» Exercise details
Give the records from the line containing "Task: Click the Increase Font Size icon" up to and including the line containing "This screenshot has width=333, height=250." as a Markdown table with the columns Row and Line, one numbered row per line with blank lines omitted.

******************************

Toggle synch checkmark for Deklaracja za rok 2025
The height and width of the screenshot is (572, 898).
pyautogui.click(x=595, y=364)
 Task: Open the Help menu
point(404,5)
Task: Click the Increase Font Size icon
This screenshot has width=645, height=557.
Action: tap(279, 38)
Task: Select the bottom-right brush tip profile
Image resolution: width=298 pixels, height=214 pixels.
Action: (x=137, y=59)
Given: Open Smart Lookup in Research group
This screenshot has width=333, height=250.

******************************

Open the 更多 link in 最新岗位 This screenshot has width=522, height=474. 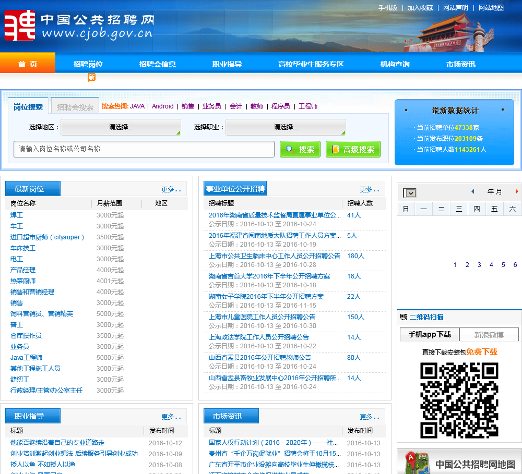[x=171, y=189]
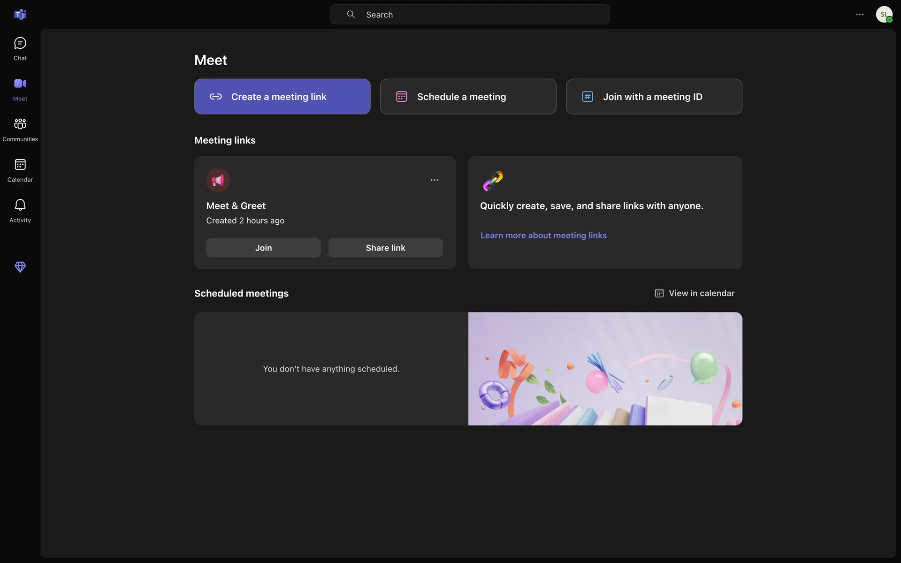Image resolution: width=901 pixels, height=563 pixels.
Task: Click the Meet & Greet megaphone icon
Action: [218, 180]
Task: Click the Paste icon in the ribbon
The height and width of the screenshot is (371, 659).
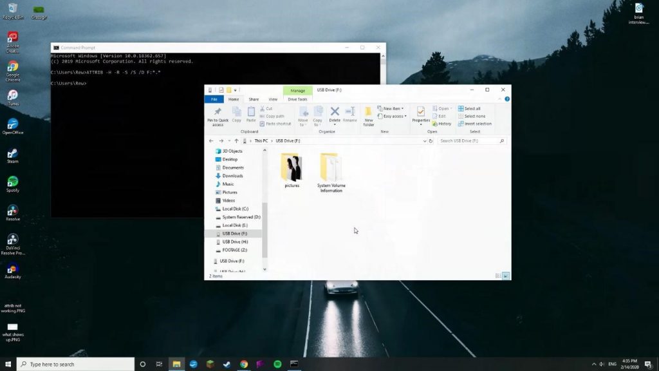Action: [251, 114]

******************************

» Completed exercise
| Row | Line |
|---|---|
| 1 | Task: Click the Increase Font Size icon |
| 2 | This screenshot has width=645, height=557. |
| 3 | Action: tap(279, 38) |
| 4 | Task: Select the bottom-right brush tip profile |
| 5 | Image resolution: width=298 pixels, height=214 pixels. |
| 6 | Action: (x=137, y=59) |
| 7 | Given: Open Smart Lookup in Research group |
| 8 | This screenshot has width=333, height=250. |